Le soutien que reçoit l’ancien agent du KGB auprès de la population est un mélange à la fois de propagande médiatique et de fierté nostalgique pour une civilisation qui veut être traitée avec égalité par les États-Unis. En Syrie par exemple, M. Poutine s’est imposé comme un interlocuteur obligatoire dans les négociations visant à imposer un cessez-le-feu entre l’opposition et le régime de Bachar al-Assad.
Dans le cas de l’annexion illégale en 2014 de la Crimée, une région russophone d’Ukraine, la communauté internationale qui a unanimement condamné ce qu’ils considéraient comme une agression a été contrainte de se satisfaire d’un statut quo. Un statut quo où la Russie jouit d’une position favorable : les Russes considèrent que le retour de la Crimée dans leur giron est la correction d’une erreur historique.
Tous ces succès sur la scène internationale ont érigé Vladimir Poutine comme l’un des leaders forts en ce début du 21e siècle. Il n’est pas étonnant qu’en jouant sur des symboles nationalistes entremêlé de références historiques, M. Poutine soit appuyé par une grande partie de la population russe.
L’enquête sur le financement russe de la campagne de Donald Trump aux États-Unis, dirigée par le procureur spécial Robert Mueller, est le cas le plus célèbre d’ingérence électorale de la Russie. D’ailleurs, la personnalité autoritaire du président américain actuel et son discours populiste ont beaucoup d’aspects en commun avec M. Poutine.
Démocratie et nostalgie
Mais dans le cas de la Russie, les contre-pouvoirs pour empêcher les abus du président sont très faibles, voire à la solde du pouvoir. L’arrestation il y a quelques semaines de l’opposant principal à M. Poutine, Alexei Navalny, lors d’une manifestation contre le pouvoir à Moscou et son inéligibilité à l’élection présidentielle prononcée par la Commission électorale centrale en juin dernier et confirmée par la Cour suprême russe en décembre, témoignent d’un régime autoritaire qui contrôle le pouvoir judiciaire.

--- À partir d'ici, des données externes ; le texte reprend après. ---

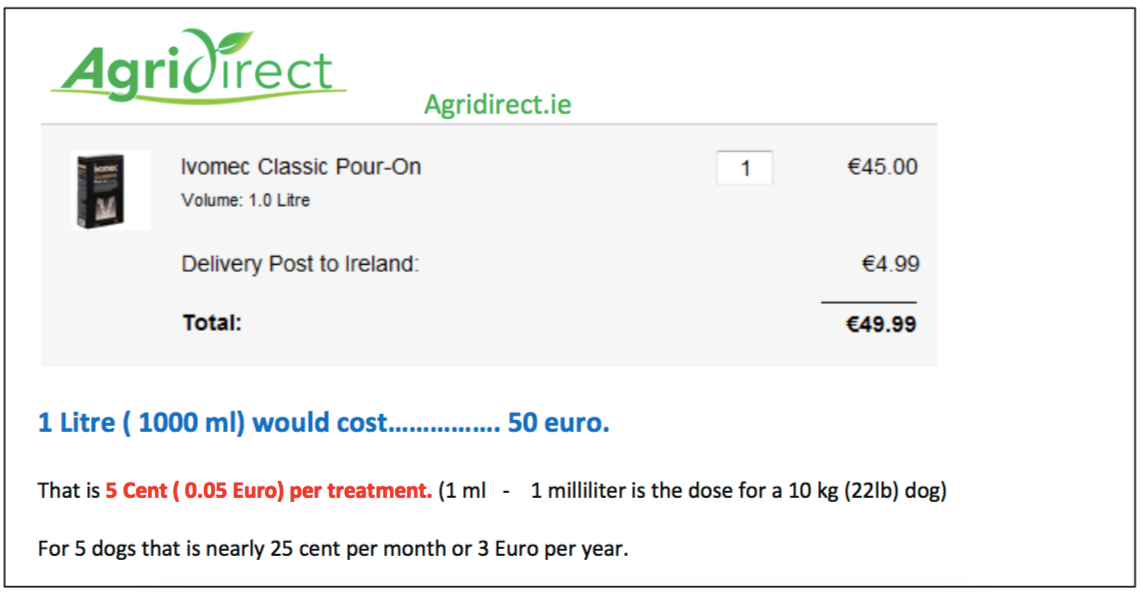Image resolution: width=1143 pixels, height=592 pixels.
Task: Click the red 5 Cent per treatment text
Action: coord(269,491)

On est bien loin de la justice américaine, qui a mis beaucoup de bâtons dans les roues du président américain depuis son élection. M. Navalny, qui avait le malheur de s’opposer aux politiques de Vladimir Poutine, accuse notamment le président russe de s’enrichir en profitant d’un système de corruption basé sur la complicité d’un certain nombre d’oligarques dans le détournement de fonds publics lors de l’octroi d’importants contrats publics.
Or, bien que la corruption soit le talon d’Achille du président qui nuit à sa popularité, la figure d’autorité symbolisée par M. Poutine séduit une bonne partie de la nation russe. Une nation prête à sacrifier les principes démocratiques au nom de la renaissance de la Grande Russie.